Work to complete:
The answer must be an exact transcription of every record.

Supplied records:
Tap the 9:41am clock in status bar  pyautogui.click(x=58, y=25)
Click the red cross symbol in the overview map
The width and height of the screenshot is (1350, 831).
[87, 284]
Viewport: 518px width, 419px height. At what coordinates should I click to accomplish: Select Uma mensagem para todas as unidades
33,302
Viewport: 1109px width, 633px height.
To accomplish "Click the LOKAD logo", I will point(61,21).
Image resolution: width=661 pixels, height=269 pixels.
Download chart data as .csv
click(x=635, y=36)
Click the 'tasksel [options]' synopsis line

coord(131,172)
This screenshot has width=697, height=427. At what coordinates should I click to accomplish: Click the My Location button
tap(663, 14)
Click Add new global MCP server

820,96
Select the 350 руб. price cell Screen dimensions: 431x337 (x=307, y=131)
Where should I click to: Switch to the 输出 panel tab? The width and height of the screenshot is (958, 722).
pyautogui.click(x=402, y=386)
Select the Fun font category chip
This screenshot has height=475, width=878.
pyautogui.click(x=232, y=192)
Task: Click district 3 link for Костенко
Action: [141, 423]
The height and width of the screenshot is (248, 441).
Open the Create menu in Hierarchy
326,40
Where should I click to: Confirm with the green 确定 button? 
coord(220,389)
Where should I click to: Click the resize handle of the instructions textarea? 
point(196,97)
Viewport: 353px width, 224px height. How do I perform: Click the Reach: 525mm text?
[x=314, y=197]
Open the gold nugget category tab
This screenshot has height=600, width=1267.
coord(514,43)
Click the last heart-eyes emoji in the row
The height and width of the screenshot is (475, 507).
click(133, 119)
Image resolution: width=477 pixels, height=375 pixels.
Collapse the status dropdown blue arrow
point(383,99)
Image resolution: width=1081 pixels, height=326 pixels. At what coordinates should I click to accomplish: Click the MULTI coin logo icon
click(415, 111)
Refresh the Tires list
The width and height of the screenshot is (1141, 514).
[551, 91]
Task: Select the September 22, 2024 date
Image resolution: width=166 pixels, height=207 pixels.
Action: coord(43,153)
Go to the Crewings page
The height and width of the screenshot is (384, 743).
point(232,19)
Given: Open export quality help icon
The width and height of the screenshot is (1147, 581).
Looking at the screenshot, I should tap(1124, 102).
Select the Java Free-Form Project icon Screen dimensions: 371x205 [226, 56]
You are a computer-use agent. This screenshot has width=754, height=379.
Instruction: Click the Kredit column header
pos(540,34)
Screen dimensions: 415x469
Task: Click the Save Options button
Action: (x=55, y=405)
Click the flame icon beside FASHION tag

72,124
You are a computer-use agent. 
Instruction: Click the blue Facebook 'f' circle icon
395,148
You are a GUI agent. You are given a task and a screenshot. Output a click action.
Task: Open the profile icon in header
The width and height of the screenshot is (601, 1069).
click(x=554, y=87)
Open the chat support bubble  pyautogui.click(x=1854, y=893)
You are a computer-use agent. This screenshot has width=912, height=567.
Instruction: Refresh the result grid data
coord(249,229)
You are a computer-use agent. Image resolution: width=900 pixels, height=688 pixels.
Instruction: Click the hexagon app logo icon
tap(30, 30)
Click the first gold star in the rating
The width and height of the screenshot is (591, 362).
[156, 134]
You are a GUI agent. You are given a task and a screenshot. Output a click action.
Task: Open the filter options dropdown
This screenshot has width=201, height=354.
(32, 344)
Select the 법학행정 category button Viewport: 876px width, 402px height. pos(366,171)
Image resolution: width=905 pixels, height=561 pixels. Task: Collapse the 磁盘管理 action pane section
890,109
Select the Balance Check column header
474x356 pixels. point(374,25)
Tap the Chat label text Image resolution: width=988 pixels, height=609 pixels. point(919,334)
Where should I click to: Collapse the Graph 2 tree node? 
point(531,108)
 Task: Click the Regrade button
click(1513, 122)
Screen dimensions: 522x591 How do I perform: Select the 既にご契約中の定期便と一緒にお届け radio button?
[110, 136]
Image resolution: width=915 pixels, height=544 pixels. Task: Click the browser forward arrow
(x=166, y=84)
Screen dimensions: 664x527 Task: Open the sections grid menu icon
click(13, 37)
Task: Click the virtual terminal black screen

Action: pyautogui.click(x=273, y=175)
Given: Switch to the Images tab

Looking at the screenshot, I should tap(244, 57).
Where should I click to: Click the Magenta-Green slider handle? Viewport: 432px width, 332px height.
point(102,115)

Exercise output:
Tap the 9:41am clock in status bar  pyautogui.click(x=58, y=25)
Click the red cross symbol in the overview map
The width and height of the screenshot is (1350, 831).
[87, 284]
Viewport: 518px width, 419px height. At what coordinates should I click to accomplish: Select Uma mensagem para todas as unidades
33,302
Viewport: 1109px width, 633px height.
To accomplish "Click the LOKAD logo", I will point(61,21).
Image resolution: width=661 pixels, height=269 pixels.
Download chart data as .csv
click(x=635, y=36)
Click the 'tasksel [options]' synopsis line

coord(131,172)
This screenshot has width=697, height=427. At what coordinates should I click to accomplish: Click the My Location button
tap(663, 14)
Click Add new global MCP server

820,96
Select the 350 руб. price cell Screen dimensions: 431x337 (x=307, y=131)
Where should I click to: Switch to the 输出 panel tab? The width and height of the screenshot is (958, 722).
pyautogui.click(x=402, y=386)
Select the Fun font category chip
This screenshot has height=475, width=878.
pyautogui.click(x=232, y=192)
Task: Click district 3 link for Костенко
Action: [141, 423]
The height and width of the screenshot is (248, 441).
Open the Create menu in Hierarchy
326,40
Where should I click to: Confirm with the green 确定 button? 
coord(220,389)
Where should I click to: Click the resize handle of the instructions textarea? 
point(196,97)
Viewport: 353px width, 224px height. How do I perform: Click the Reach: 525mm text?
[x=314, y=197]
Open the gold nugget category tab
This screenshot has height=600, width=1267.
coord(514,43)
Click the last heart-eyes emoji in the row
The height and width of the screenshot is (475, 507).
click(133, 119)
Image resolution: width=477 pixels, height=375 pixels.
Collapse the status dropdown blue arrow
point(383,99)
Image resolution: width=1081 pixels, height=326 pixels. At what coordinates should I click to accomplish: Click the MULTI coin logo icon
click(415, 111)
Refresh the Tires list
The width and height of the screenshot is (1141, 514).
[551, 91]
Task: Select the September 22, 2024 date
Image resolution: width=166 pixels, height=207 pixels.
Action: coord(43,153)
Go to the Crewings page
The height and width of the screenshot is (384, 743).
point(232,19)
Given: Open export quality help icon
The width and height of the screenshot is (1147, 581).
Looking at the screenshot, I should tap(1124, 102).
Select the Java Free-Form Project icon Screen dimensions: 371x205 [226, 56]
You are a computer-use agent. This screenshot has width=754, height=379.
Instruction: Click the Kredit column header
pos(540,34)
Screen dimensions: 415x469
Task: Click the Save Options button
Action: (x=55, y=405)
Click the flame icon beside FASHION tag

72,124
You are a computer-use agent. 
Instruction: Click the blue Facebook 'f' circle icon
395,148
You are a GUI agent. You are given a task and a screenshot. Output a click action.
Task: Open the profile icon in header
The width and height of the screenshot is (601, 1069).
click(x=554, y=87)
Open the chat support bubble  pyautogui.click(x=1854, y=893)
You are a computer-use agent. This screenshot has width=912, height=567.
Instruction: Refresh the result grid data
coord(249,229)
You are a computer-use agent. Image resolution: width=900 pixels, height=688 pixels.
Instruction: Click the hexagon app logo icon
tap(30, 30)
Click the first gold star in the rating
The width and height of the screenshot is (591, 362).
[156, 134]
You are a GUI agent. You are given a task and a screenshot. Output a click action.
Task: Open the filter options dropdown
This screenshot has width=201, height=354.
(32, 344)
Select the 법학행정 category button Viewport: 876px width, 402px height. pos(366,171)
Image resolution: width=905 pixels, height=561 pixels. Task: Collapse the 磁盘管理 action pane section
890,109
Select the Balance Check column header
474x356 pixels. point(374,25)
Tap the Chat label text Image resolution: width=988 pixels, height=609 pixels. point(919,334)
Where should I click to: Collapse the Graph 2 tree node? 
point(531,108)
 Task: Click the Regrade button
click(1513, 122)
Screen dimensions: 522x591 How do I perform: Select the 既にご契約中の定期便と一緒にお届け radio button?
[110, 136]
Image resolution: width=915 pixels, height=544 pixels. Task: Click the browser forward arrow
(x=166, y=84)
Screen dimensions: 664x527 Task: Open the sections grid menu icon
click(13, 37)
Task: Click the virtual terminal black screen

Action: pyautogui.click(x=273, y=175)
Given: Switch to the Images tab

Looking at the screenshot, I should tap(244, 57).
Where should I click to: Click the Magenta-Green slider handle? Viewport: 432px width, 332px height.
point(102,115)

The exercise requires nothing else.